本人が友人や知り合いと電話やメールで連絡を取り合うなどといった程度で、ずいぶんと違うようなのです。



しかし第三者の介入は当人や家族が非常に嫌がるのが現実でもあります。


当人も親も、やがて親の老後や死後にもっと大きな問題が起こるとわかっているのですが、なかなか動こうとしません。


また、そういった人に対して第三者が介入をすることはできません。

さらに、本人や親がまったく行動をしようとせず、この記事にあるように『経済支援』だけを求めるという場合、多くの関係のない人々から反感を買うことでしょう。



また、この記事にある


「自由記入欄には、「安心して死ねる体制を整えてほしい」「社会保障制度を確立してほしい」など自身の死後を不安視する声が目立った。」


と、いう一文は、あまりにも切実で、親や家族の方々が想像以上に苦しんでいるということを現していると思います。





ひきこもり者には、社会的訓練の不足。打たれ弱さ。コミュニケーション能力の低さなどがある場合が多く、これらは訓練や練習によって改善が可能です。
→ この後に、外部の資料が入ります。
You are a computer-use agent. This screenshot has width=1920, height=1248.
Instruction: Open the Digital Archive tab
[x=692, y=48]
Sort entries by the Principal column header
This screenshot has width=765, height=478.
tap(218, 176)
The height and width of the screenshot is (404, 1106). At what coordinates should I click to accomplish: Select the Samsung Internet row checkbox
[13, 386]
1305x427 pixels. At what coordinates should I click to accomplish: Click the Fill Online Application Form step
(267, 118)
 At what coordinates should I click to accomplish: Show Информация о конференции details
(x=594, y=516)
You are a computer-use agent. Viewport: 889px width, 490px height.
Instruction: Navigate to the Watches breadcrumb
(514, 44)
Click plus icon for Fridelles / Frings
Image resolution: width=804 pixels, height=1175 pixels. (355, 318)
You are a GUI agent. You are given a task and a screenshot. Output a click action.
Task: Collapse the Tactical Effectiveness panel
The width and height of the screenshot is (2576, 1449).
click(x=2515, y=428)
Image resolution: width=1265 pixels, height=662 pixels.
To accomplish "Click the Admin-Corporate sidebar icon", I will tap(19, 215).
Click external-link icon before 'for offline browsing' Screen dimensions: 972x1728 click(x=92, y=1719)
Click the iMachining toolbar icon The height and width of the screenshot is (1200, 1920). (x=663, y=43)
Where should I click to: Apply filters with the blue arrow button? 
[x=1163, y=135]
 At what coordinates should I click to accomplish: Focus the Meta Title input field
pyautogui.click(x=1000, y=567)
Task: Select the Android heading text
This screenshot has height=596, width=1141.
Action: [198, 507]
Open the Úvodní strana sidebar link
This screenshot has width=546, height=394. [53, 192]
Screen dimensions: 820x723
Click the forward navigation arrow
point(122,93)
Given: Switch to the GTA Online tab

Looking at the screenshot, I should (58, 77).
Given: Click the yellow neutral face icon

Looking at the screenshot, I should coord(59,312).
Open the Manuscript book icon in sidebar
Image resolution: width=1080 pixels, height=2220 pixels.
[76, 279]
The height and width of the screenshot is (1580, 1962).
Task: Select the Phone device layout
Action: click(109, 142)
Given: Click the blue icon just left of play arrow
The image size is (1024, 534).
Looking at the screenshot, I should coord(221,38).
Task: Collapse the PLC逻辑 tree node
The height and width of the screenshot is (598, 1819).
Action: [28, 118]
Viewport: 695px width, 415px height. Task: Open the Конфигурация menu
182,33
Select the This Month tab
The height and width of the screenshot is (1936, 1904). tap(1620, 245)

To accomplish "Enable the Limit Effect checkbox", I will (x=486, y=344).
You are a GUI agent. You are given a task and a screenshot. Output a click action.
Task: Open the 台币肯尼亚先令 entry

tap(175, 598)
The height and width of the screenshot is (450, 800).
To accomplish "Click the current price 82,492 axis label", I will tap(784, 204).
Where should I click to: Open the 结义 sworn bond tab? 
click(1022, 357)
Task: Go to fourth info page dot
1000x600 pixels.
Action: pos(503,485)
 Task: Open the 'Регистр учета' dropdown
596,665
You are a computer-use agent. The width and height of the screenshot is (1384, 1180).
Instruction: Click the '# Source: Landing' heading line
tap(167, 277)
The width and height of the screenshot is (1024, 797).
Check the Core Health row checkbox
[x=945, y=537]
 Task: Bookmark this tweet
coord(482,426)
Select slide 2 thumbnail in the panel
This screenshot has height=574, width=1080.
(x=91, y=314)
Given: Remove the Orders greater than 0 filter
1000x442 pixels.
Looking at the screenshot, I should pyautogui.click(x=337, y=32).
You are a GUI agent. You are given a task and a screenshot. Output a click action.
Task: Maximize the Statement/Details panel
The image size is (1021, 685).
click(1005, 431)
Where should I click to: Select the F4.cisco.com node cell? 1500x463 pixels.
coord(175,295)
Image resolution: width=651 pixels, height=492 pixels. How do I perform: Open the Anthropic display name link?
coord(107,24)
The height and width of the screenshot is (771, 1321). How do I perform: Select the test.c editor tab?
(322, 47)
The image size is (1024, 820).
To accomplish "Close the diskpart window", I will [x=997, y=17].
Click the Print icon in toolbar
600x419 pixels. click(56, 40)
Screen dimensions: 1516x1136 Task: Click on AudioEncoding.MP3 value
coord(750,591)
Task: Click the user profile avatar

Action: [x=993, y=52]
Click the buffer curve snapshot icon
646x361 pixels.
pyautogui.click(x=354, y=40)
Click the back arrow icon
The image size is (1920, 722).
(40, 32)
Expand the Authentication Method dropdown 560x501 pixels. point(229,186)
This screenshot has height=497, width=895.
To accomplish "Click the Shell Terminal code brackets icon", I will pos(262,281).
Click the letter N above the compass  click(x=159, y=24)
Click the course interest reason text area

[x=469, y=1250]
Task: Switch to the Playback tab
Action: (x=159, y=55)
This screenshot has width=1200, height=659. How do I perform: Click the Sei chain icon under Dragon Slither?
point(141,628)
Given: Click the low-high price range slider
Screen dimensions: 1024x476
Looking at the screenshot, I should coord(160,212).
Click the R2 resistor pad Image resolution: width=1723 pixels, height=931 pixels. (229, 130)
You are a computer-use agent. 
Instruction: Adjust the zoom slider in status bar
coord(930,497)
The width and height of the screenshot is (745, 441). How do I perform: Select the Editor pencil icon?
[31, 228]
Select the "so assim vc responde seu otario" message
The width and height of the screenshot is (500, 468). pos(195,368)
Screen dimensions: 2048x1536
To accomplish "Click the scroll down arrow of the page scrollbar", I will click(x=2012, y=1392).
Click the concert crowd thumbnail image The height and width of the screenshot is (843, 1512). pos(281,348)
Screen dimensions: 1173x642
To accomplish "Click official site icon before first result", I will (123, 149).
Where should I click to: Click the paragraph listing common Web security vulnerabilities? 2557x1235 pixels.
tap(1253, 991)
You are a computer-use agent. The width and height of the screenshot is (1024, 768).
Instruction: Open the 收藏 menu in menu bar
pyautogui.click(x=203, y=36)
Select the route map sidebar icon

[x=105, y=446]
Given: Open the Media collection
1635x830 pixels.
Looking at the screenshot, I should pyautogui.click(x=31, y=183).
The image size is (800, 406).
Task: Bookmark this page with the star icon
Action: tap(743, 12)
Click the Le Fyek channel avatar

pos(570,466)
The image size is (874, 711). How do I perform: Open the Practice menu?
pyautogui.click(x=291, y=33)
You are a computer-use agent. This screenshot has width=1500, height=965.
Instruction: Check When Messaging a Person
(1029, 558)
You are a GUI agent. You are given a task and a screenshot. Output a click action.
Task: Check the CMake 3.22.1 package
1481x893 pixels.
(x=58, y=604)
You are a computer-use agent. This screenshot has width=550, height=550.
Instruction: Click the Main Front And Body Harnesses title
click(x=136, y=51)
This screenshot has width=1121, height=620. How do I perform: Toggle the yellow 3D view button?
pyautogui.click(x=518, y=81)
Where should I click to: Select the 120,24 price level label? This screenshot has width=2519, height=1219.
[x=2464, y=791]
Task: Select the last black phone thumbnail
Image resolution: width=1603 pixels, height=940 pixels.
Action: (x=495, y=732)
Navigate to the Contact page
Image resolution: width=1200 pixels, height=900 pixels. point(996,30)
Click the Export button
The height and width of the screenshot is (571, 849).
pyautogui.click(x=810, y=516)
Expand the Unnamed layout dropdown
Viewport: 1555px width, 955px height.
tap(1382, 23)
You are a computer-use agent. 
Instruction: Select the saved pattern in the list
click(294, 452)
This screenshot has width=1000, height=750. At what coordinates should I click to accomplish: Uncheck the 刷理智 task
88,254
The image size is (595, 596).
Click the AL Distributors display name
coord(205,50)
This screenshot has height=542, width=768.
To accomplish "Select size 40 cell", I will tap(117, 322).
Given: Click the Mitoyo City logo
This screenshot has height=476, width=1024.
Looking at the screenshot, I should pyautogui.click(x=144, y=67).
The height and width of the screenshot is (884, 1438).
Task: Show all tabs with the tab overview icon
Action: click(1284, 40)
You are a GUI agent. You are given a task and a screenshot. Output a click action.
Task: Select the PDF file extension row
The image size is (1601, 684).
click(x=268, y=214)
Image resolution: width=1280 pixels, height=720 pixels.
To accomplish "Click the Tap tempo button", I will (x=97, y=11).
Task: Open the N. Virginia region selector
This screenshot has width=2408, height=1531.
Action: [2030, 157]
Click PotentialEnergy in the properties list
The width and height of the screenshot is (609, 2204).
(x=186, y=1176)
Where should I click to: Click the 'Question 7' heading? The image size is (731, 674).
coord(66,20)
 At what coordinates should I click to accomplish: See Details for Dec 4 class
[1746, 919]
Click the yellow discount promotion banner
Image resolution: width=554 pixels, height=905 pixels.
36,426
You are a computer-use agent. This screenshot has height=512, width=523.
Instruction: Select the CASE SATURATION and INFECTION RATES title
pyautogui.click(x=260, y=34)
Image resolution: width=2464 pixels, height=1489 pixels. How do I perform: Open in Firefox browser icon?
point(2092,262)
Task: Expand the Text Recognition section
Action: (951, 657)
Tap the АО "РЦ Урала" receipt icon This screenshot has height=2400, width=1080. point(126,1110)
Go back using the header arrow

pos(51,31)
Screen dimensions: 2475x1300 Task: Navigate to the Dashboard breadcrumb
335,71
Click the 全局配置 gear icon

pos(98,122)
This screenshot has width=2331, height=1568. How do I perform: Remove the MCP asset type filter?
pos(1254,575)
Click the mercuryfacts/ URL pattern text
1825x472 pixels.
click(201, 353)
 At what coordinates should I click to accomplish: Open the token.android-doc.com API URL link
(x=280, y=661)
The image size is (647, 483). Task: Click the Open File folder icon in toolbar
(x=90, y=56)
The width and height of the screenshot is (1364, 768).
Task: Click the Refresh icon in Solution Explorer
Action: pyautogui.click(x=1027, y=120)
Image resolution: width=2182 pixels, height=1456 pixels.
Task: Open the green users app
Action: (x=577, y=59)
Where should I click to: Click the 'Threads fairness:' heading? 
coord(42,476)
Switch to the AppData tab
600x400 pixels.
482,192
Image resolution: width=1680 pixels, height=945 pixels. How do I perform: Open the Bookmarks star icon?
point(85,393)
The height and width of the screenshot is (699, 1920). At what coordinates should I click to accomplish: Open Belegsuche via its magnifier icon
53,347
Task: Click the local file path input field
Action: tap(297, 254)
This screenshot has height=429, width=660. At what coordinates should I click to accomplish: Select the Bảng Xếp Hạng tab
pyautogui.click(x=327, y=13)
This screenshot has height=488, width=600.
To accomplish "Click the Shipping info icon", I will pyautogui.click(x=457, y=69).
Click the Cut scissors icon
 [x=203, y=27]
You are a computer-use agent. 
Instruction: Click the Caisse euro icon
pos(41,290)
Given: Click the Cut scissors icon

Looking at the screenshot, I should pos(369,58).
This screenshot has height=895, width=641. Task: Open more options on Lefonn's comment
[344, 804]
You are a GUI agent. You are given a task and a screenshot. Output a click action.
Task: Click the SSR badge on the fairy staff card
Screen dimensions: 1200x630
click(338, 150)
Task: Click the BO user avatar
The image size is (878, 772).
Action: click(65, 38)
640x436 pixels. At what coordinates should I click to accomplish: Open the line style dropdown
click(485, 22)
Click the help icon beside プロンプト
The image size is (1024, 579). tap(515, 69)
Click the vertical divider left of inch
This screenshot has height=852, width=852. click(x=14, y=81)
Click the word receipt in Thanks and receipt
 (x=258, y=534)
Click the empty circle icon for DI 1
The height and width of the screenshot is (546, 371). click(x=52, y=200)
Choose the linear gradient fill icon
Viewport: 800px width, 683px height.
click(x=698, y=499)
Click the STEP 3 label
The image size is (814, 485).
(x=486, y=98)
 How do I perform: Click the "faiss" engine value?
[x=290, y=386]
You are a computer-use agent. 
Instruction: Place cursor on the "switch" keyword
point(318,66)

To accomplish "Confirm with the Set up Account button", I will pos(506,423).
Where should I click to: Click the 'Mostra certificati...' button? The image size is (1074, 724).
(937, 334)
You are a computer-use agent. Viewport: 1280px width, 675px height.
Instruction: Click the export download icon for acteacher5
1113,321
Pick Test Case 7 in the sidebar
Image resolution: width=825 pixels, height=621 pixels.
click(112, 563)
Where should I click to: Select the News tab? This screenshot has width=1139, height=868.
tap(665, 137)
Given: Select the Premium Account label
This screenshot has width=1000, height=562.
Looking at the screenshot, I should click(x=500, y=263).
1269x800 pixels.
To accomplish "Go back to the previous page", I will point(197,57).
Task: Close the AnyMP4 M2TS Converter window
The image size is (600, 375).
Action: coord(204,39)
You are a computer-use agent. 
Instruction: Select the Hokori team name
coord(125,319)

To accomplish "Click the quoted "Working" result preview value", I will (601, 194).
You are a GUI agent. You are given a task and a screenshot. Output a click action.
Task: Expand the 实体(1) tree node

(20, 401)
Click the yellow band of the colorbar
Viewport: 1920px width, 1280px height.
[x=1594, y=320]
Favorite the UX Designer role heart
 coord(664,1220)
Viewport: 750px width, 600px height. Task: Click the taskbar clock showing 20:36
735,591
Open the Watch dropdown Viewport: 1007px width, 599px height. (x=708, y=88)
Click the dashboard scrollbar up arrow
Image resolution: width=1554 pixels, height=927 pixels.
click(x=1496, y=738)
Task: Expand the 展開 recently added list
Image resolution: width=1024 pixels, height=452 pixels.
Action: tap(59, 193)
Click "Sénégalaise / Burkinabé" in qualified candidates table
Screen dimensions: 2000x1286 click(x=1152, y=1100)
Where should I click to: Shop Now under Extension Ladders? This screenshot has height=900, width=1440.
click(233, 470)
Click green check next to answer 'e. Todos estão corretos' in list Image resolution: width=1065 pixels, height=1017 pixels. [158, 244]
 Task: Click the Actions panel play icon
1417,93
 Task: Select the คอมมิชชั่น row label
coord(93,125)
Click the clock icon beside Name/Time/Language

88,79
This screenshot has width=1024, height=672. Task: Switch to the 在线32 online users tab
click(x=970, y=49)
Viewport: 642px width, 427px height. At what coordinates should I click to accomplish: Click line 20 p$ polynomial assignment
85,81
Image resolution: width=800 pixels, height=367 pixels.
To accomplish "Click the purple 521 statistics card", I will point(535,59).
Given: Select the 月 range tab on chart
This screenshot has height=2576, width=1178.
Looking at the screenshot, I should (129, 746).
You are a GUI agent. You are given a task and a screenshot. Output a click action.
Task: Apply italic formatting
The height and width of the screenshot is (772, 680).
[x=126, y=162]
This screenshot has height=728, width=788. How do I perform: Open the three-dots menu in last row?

この場合も、まず、本人が自分を何とかしようと思い動き出すことが一番大切なのでしょうね。


最後に、この記事で奥山代表がおっしゃっているように



「本人と親の不安が家庭の破たんにつながり、親殺しや心中、自殺などの最悪な事態が出始めている。何らかのセーフティネットがあれば、安心感にもつながる」


これも、ものすごく深刻な問題だと思います。


これら重大な問題が起こる前に、本人、親、周囲の人が、何らかの手を早めに打っておくことが必要ですね。